MB0045: FINANCIAL MANAGEMENT

Q1. Explain the liquidity decisions and its important elements. Write complete information on dividend decisions.

Answer: Liquidity decisions

The liquidity decision is concerned with the management of the current assets, which is a pre-requisite to long-term success of any business firm.This is also called as working capital decision. The main objective of the current assets management is the trade-off between profitability and liquidity, and there is a conflict between these two concepts. If a firm does
Answers available on www.smuhelp.com


Q2. Explain about the doubling period and present value. Solve the below given problem:
Under the ABC Bank’s Cash Multiplier Scheme, deposits can be made for periods ranging from 3 months to 5 years and for every quarter, interest is added to the principal. The applicable rate of interest is 9% for deposits less than 23 months and 10% for periods more than 24 months. What will be the amount of Rs. 1000 after 2 years?

Answer: Doubling period

A very common question arising in the minds of an investor is “how long will it take for the amount invested to double for a given rate of interest”. There are 2 ways of answering this question:

1. One way is to answer it by a rule known as ‘rule of 72’. This rule states that the period within which the amount doubles is obtained by dividing 72 by the rate of interest. Though it is a crude way of calculating, this rule is Answers available on www.smuhelp.com



Q3. Write short notes on:
a) Operating Leverage
b) Financial leverage
c) Combined leverage

Answer: a) Operating Leverage

Operating leverage arises due to the presence of fixed operating expenses in the firm’s income flows. It has a close relationship to business risk. Operating leverage affects business risk factors, which can be viewed as the uncertainty inherent in estimates of future operating income.

Answers available on www.smuhelp.com


Q4. Explain the factors affecting Capital Structure. Solve the below given problem:
Given below are two firms, A and B, which are identical in all aspects except the degree of leverage employed by them. What is the average cost of capital of both firms?

Details of Firms A and B


Firm A
Firm B
Net operating income EBIT
Rs 1,00,000
Rs 1,00,000
Interest on debentures I
Nil
Rs 25,000
Equity earnings E
Rs. 1, 00, 000
Rs. 75, 000
Cost of equity Ke
15%
15%
Cost of debentures Kd
10%
10%
Market value of equity S = E/Ke
Rs. 6, 66, 667
Rs. 5,00, 000
Market value of debt B
Nil
Rs. 2, 50, 000
Total value of firm V
Rs. 6, 66, 667
Rs. 7, 50, 000


Answer: Factors Affecting Capital Structure

Capital structure should be planned at the time a company is promoted. The initial capital structure should be designed very carefully. The management of the company should set a target capital structure, and the subsequent financing decisions should be made with a view to achieve the target capital structure.

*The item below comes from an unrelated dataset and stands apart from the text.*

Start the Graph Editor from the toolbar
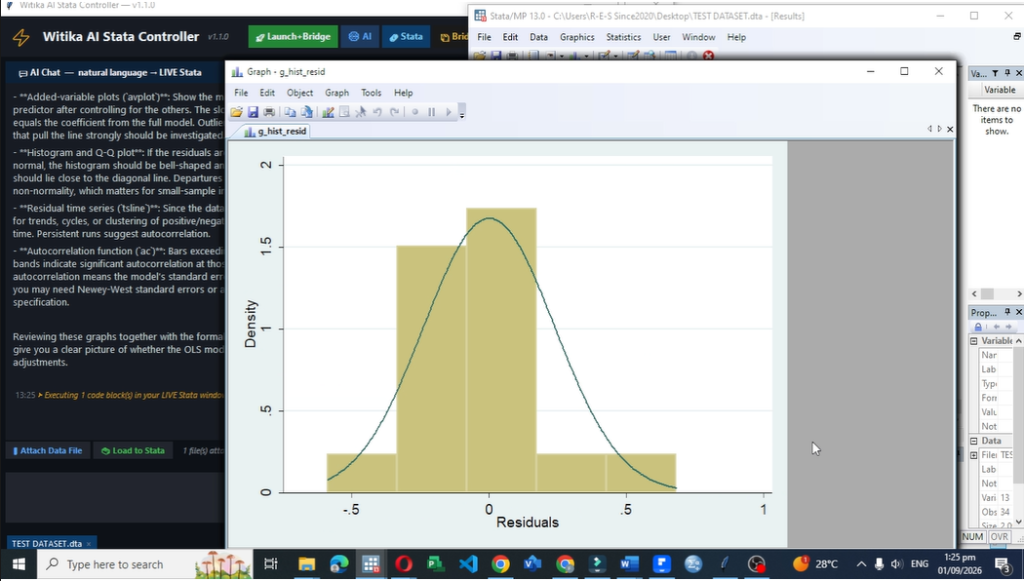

Answers available on www.smuhelp.com


Q5. Explain all the sources of risk in capital budgeting with examples.
Solve the below given problem:
An investment will have an initial outlay of Rs 100,000. It is expected to generate cash inflows. Cash inflow for four years.

Year
Cash Inflow
1
40000
2
50000
3
15000
4
30000

If the risk free rate and the risk premium is 10%,
a) Compute the NPV using the risk free rate
b) Compute NPV using risk-adjusted discount rate.


Answer: Sources of risk
The five different sources of risk are:

  • Project-specific risk
  • Competitive or competition risk
  • Industry-specific risk
  • International risk
  • Market risk
 Project-specific risk
 Project-specific risk could be traced to something quite specific to the project. Managerial deficiencies or error in estimation of cash flows or discount rate may lead to a situation of actual cash flows realised being less than the Answers available on www.smuhelp.com


Q6. Explain the objectives of Cash Management. Write about the Baumol model with their assumptions.

Answer: Objectives of Cash Management
The major objectives of cash management in a firm are:

  • Meeting payments schedule
  • Minimizing funds held in the form of cash balances

Meeting payments schedule

In the normal course of functioning, a firm has to make various payments by cash to its employees, suppliers and infrastructure bills. Firms will also receive cash through sales of its products and collection of receivables. Both of these do not occur simultaneously.